Publié le par Le pêcheur du Net

 

1) VAUT-IL MIEUX PÊCHER EN PETITS RUISSEAUX OU EN GRANDES RIVIERES ?

 

 

 Les ruisseaux ne sont pas forcemment mauvais pour l'ouverture.

 

 

 

Le développement de la pêche au lancer depuis une vingtaine d’année a conduit à l’abandon de la pêche en ruisseau. Seuls quelques pêcheurs préfèrent faire leur ouverture dans les ruisseaux.

 

Pourtant, même à l’ouverture, les ruisseaux ne sont pas à négliger et à mettre de côté.

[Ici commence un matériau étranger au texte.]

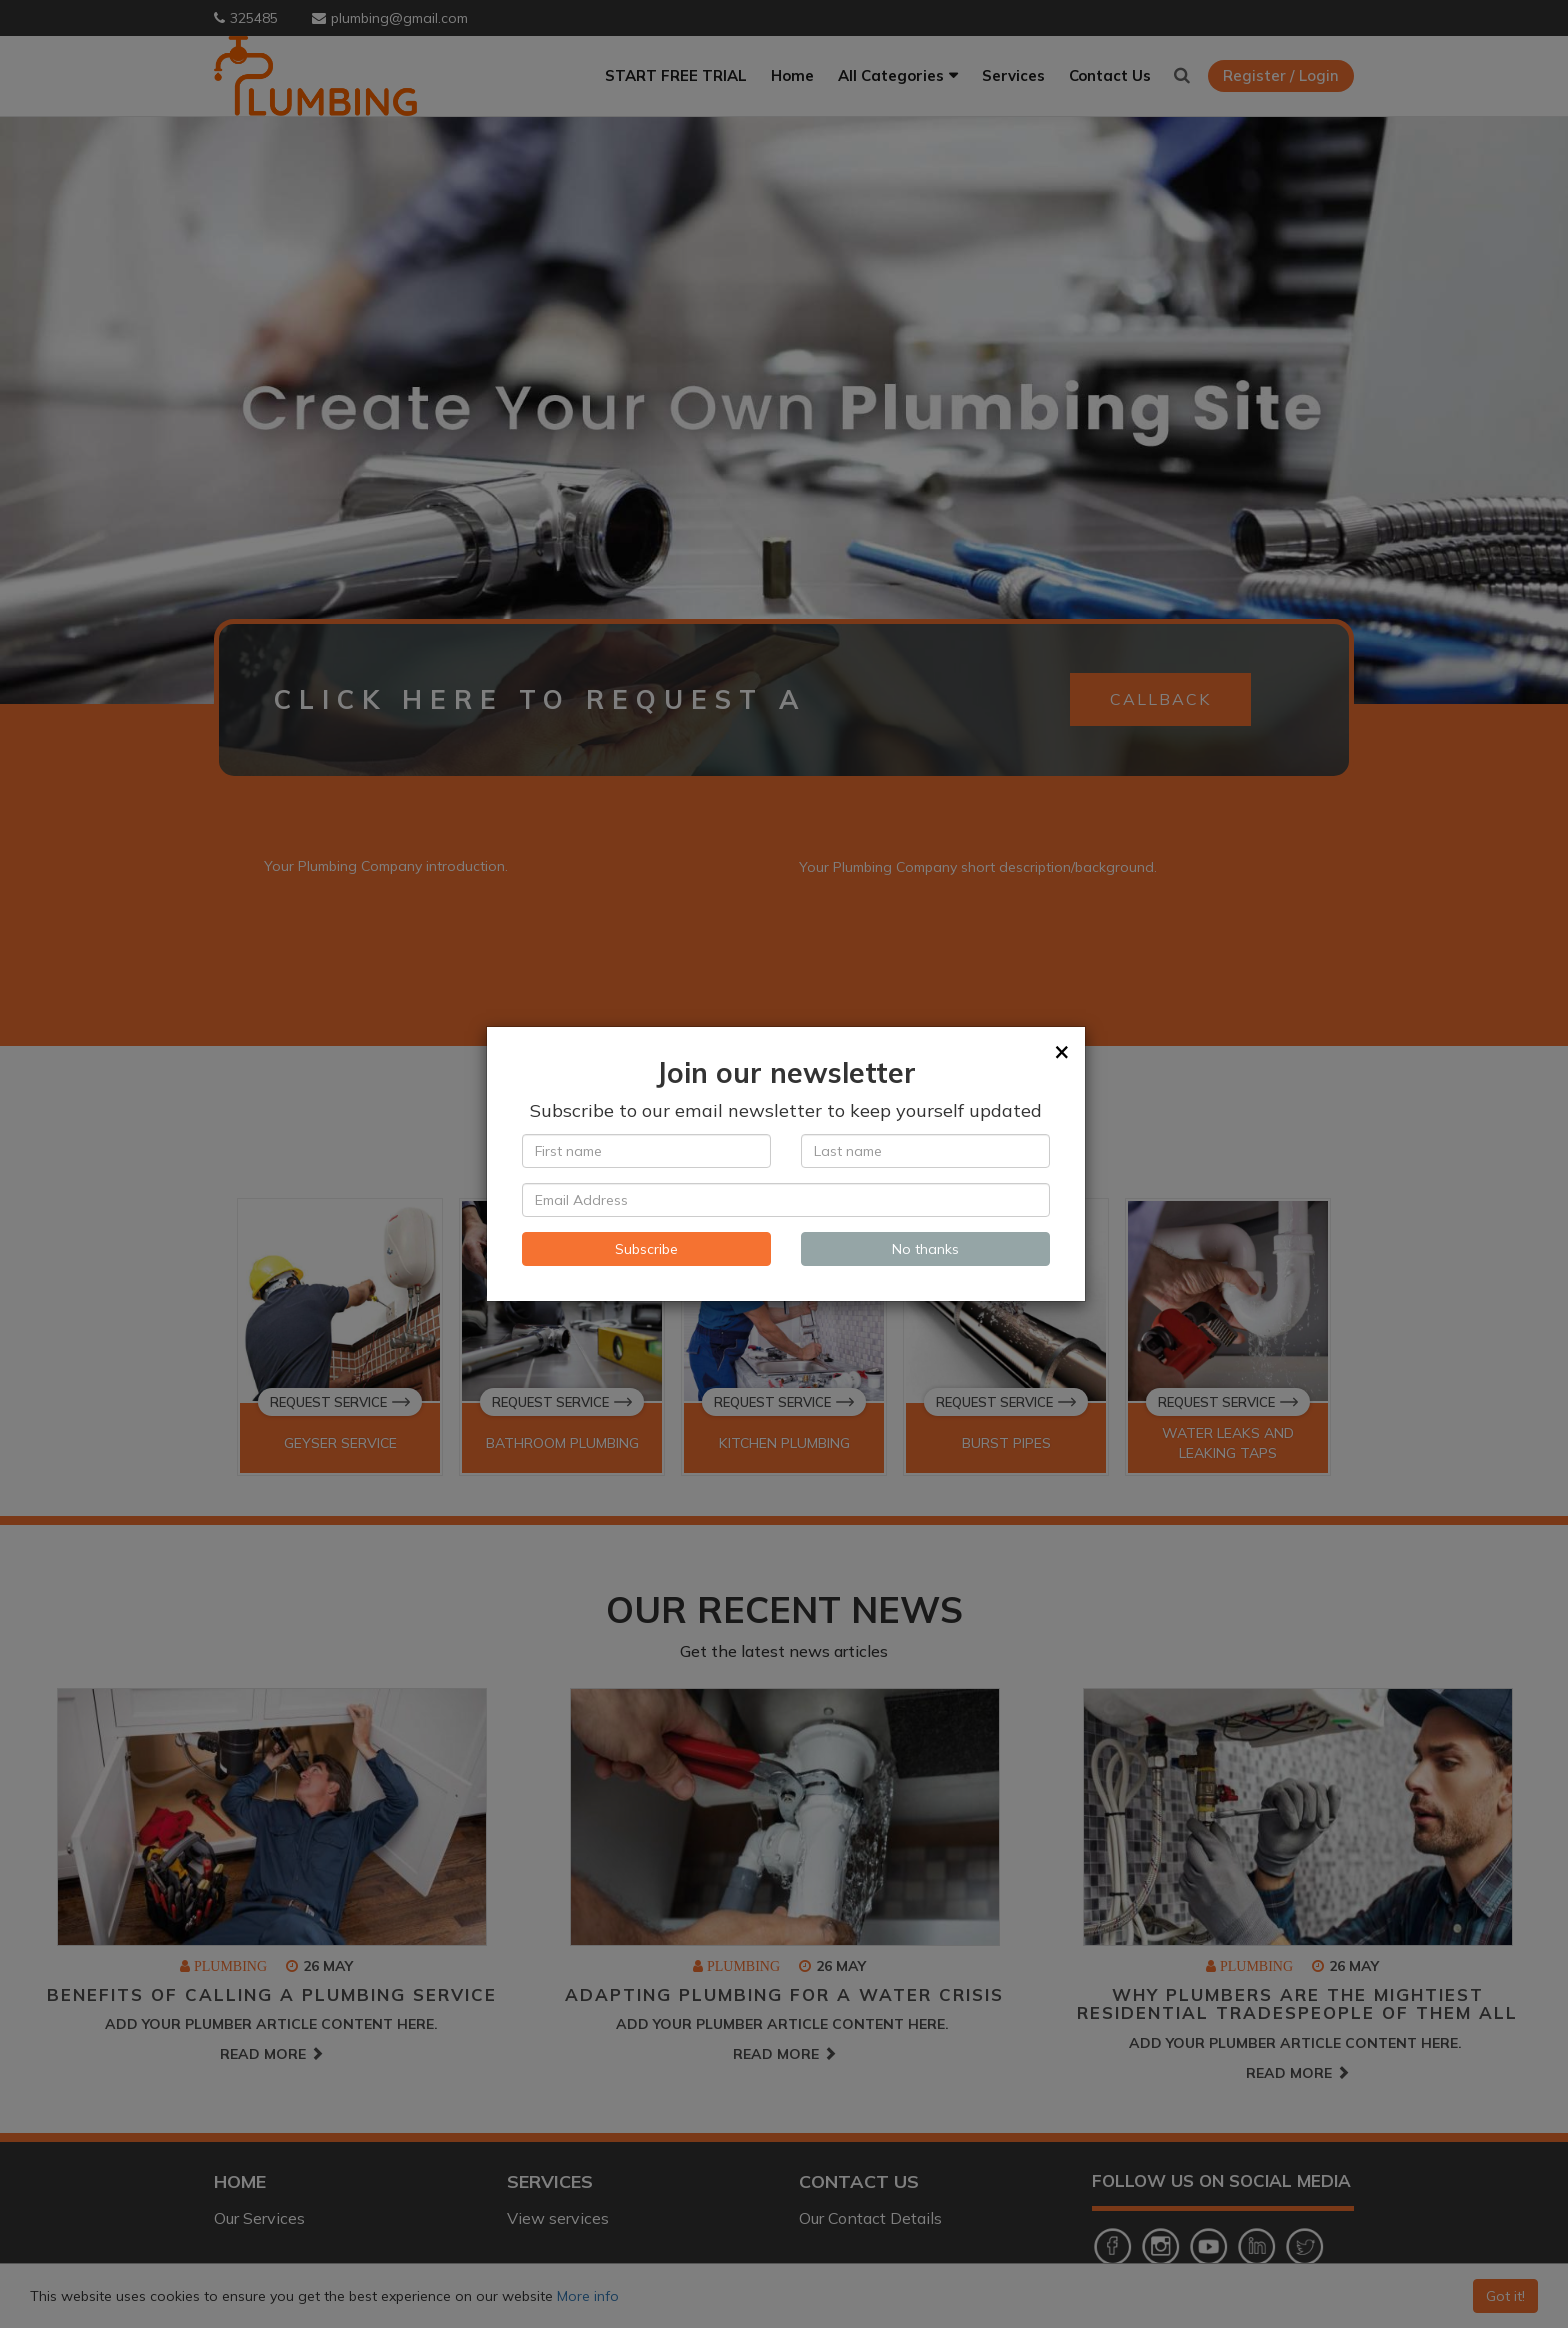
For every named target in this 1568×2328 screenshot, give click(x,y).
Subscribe (646, 1249)
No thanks (925, 1249)
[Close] (1062, 1051)
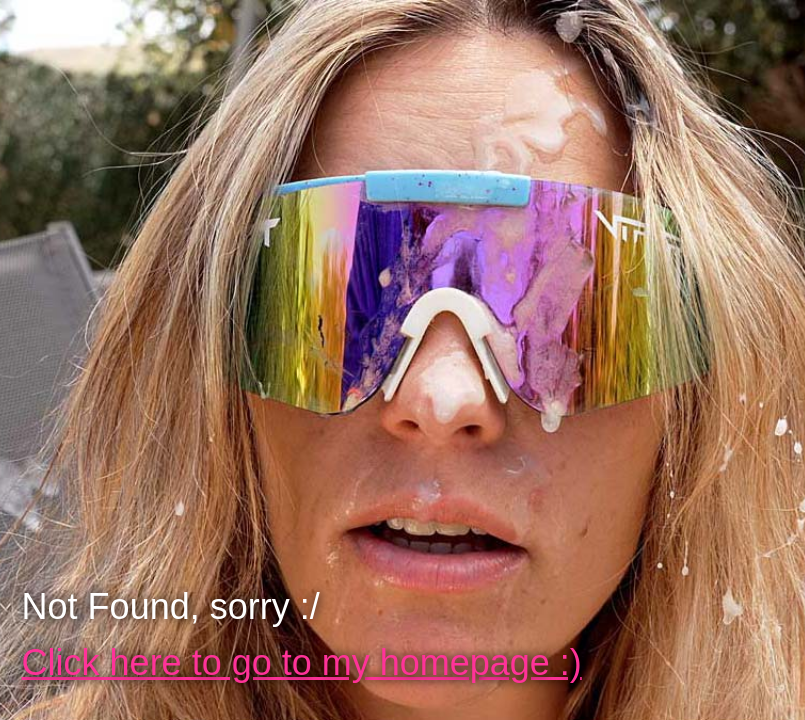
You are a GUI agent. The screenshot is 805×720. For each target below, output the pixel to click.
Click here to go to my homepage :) (302, 662)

En effet, plusieurs raisons justifient une ouverture en ruisseau. Tout d’abord, comme nous l’avons vu, beaucoup de pêcheurs ont perdu le réflexe ruisseau et se précipitent donc sur les grandes rivières, où la densité de pêcheur peut alors être énorme ! Or tout le monde le sait, il n’est pas agréable de pêcher à l’étroit, ne pas pouvoir sonder les coins que l’on souhaite parce qu’ils sont occupés par un autre ou encore les regards qui se posent sur vous dés que vous faites une erreur ou que vous prenez une truite. De plus, un autre phénomène qui explique qu’il y est tant de pêcheur le jour de l’ouverture au bord des grandes rivières, c’est que les citadins ne connaissent bien souvent aucun ruisseau, ne savant pas qu’ils existent alors que trouver une rivière c’est bien plus facile. C’est pourquoi, si vous souhaitez  éviter la foule, penser aux ruisseaux.

 

De plus, vous aurez l’occasion d’attraper de nombreuses truites ; même, s’il en reste dans votre région, quelques sauvages, souvent fort belles, car celles-ci seront remontées dans les ruisseaux pour frayer, et bien souvent y seront restées.

 

Enfin, si les rivières ont monté à cause de fortes précipitations précédant l’ouverture, d’autres truites, notamment celles de pisciculture, y seront remontées pour se mettre à l’abri du courant.

 

C’est pourquoi, si vous procédez classiquement au ver, vous ne devriez pas manquer votre ouverture en ruisseau.

 

Pour terminer, je citerai une petite anecdote personnelle, concernant mon ouverture 2004. J’avais décidé avec mon père de prospecter dans une rivière de ma région, où des truites de pisciculture avaient été lâchées. Mais cette ouverture fut un véritable désastre, car nous avons frôlé le bredouille. Je n’étais parvenu à prendre qu’une seule truite le matin, et j’en étais fier, car le pêcheur en ayant pris le plus dans cette rivière n’en avait attrapé que trois. De plus, l’après midi, décidant de changer de rivière pour trouver quelques autres truites de piscicultures ayant plus d’appétit, nous n’avons rien pris. Quel mauvais souvenir ! Mais le plus terrible est que le lendemain, j’ai appris qu’un de mes amis avait pris ses dix truites dès la matinée, en ruisseau. Quelle morale et quelle claque j’ai reçu ! En effet, il aura fallu attendre la fin du mois de mars pour commencer à prendre sérieusement des truites à l’endroit où nous avions fait l’ouverture, car avant cette période, aucunes n’étaient décidé à mordre, alors que celles de ruisseau paraissaient affamées !!!